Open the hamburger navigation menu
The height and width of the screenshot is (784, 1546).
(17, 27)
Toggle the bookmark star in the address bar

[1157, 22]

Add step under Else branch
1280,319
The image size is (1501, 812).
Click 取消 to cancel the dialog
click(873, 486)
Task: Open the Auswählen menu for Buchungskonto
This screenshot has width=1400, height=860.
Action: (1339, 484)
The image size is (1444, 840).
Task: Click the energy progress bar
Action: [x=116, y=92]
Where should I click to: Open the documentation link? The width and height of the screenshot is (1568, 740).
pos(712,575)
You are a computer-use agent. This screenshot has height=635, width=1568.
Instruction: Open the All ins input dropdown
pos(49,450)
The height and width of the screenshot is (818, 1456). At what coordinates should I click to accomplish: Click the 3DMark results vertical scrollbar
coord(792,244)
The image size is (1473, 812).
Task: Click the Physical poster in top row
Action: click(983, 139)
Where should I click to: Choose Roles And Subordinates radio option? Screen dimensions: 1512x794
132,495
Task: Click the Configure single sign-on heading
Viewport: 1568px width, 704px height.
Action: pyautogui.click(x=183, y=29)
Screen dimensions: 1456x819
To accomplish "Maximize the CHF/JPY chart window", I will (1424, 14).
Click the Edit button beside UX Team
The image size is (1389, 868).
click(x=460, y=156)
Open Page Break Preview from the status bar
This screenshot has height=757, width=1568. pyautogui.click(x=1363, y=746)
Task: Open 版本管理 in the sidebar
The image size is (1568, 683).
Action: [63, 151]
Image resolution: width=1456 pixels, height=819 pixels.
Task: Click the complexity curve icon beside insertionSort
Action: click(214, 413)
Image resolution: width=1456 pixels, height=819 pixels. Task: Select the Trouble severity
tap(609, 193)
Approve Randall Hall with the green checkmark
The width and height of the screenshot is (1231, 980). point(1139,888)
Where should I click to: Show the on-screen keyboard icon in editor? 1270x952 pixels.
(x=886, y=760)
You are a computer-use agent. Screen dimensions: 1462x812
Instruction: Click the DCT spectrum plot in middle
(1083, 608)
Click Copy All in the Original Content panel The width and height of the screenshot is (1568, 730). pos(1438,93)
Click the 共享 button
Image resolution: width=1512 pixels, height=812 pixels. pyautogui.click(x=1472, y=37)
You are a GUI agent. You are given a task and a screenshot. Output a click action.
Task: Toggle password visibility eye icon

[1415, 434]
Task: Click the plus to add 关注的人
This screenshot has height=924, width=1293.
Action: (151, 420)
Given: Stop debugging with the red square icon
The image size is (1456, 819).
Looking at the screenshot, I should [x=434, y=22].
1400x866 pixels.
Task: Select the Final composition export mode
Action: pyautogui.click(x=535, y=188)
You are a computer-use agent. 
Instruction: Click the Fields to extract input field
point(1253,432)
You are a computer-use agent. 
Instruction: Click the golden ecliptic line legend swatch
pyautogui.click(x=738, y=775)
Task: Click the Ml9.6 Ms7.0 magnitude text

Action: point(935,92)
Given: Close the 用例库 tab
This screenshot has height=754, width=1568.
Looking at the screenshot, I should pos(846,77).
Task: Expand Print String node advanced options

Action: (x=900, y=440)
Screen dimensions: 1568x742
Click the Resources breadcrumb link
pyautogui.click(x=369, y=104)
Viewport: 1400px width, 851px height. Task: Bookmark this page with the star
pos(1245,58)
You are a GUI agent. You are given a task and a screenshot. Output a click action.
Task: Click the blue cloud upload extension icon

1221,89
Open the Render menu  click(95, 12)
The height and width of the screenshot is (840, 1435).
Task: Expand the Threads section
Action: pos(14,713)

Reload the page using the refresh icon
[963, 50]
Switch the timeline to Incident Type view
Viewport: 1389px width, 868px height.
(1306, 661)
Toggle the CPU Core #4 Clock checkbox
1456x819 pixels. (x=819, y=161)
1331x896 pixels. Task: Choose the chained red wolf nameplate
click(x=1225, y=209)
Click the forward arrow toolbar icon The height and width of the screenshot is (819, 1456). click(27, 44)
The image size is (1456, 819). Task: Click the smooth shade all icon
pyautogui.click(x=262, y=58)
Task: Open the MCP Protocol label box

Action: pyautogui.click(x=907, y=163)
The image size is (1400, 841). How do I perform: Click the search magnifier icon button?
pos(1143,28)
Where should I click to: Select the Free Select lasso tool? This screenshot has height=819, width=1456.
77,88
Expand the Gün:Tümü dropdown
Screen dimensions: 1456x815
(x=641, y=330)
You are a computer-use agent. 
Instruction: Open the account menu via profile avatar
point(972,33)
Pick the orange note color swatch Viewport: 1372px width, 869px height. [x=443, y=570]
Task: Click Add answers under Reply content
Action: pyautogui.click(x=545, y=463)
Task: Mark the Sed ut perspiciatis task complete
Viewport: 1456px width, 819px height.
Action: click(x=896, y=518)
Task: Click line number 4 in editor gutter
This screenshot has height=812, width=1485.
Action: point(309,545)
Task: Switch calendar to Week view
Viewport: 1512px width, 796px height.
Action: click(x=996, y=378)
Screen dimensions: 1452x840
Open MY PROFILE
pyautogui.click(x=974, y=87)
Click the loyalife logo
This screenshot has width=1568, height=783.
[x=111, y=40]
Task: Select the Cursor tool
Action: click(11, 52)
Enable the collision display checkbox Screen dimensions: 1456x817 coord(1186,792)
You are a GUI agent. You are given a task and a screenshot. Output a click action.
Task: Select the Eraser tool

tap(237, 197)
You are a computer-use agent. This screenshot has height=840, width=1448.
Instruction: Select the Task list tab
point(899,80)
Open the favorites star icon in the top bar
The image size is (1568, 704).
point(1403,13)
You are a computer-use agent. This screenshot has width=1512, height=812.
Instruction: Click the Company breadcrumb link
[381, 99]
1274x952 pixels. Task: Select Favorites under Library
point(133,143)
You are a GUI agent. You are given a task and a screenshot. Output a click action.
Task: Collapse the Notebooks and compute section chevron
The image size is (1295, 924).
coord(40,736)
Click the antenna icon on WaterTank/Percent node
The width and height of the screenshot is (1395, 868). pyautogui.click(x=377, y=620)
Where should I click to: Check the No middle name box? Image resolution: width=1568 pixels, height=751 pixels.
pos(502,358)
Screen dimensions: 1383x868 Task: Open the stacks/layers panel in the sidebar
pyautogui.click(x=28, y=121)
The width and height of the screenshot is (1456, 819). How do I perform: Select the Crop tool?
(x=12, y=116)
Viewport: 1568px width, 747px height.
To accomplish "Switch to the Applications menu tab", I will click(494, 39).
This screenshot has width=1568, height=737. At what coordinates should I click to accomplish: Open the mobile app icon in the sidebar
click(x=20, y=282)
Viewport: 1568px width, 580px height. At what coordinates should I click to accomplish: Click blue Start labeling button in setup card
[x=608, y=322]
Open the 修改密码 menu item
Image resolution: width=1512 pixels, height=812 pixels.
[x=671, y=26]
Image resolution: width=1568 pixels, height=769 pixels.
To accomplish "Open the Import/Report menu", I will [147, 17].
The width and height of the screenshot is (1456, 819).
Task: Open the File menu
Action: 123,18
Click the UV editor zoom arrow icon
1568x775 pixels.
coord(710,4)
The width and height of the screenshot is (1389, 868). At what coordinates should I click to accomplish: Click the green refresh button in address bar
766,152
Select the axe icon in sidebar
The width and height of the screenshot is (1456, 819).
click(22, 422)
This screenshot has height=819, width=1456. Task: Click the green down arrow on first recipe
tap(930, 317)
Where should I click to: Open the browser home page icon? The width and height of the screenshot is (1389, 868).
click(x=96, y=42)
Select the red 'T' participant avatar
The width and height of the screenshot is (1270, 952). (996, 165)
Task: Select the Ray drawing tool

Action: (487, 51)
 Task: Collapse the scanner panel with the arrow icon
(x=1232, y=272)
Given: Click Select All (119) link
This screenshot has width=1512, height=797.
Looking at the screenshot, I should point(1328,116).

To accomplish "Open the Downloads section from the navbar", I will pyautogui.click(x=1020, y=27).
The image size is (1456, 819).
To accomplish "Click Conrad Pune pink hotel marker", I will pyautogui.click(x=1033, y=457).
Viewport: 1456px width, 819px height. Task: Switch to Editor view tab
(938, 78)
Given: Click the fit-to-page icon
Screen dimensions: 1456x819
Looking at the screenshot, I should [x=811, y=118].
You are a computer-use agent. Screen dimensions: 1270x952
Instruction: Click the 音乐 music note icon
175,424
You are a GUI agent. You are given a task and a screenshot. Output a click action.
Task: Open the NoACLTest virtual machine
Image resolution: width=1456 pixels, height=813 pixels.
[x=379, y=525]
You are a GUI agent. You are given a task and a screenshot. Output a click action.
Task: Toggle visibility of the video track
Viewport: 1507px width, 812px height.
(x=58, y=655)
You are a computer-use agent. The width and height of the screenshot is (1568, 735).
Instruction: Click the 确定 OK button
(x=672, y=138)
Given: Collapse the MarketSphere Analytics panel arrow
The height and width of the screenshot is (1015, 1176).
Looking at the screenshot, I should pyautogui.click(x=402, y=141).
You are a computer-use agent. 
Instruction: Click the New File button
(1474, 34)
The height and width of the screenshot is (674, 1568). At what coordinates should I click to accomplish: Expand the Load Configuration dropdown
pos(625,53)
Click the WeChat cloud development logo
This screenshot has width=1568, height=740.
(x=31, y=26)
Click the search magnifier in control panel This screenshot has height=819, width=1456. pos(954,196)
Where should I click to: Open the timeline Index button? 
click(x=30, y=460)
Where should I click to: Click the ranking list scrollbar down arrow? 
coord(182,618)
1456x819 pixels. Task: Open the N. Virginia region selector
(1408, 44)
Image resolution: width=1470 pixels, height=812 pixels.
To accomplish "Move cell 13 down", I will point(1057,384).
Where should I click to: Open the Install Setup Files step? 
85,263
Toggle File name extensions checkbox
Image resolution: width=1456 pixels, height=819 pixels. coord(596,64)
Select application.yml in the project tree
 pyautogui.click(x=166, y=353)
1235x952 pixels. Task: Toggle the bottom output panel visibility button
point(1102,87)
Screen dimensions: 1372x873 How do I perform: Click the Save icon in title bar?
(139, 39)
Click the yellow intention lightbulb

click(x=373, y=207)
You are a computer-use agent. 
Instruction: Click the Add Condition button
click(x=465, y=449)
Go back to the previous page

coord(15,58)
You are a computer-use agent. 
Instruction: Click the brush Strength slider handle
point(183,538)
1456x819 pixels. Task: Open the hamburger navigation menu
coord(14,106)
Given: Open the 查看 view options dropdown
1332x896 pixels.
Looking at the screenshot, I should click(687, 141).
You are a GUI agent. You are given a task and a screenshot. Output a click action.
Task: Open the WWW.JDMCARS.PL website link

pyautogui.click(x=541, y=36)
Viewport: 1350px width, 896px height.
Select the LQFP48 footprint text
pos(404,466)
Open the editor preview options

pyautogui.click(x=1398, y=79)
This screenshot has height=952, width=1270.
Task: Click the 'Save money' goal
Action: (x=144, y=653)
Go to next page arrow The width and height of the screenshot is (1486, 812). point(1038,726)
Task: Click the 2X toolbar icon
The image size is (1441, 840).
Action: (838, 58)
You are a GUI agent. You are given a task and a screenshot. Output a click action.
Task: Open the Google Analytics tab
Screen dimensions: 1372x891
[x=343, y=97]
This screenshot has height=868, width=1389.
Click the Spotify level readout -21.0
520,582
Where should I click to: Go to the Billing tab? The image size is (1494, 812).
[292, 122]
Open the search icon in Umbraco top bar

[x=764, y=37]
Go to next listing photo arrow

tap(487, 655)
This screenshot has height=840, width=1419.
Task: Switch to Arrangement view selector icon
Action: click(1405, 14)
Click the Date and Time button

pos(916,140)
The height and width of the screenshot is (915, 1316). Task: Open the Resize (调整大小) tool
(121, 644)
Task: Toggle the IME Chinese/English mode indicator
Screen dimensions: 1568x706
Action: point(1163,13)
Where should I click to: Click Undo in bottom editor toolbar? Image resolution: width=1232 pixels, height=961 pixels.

■ ■ ■ ■

**Task prompt:** From the entries above, extract each line containing "Analytics".

**Reply to the exercise:**
Given: Collapse the MarketSphere Analytics panel arrow
Task: Open the Google Analytics tab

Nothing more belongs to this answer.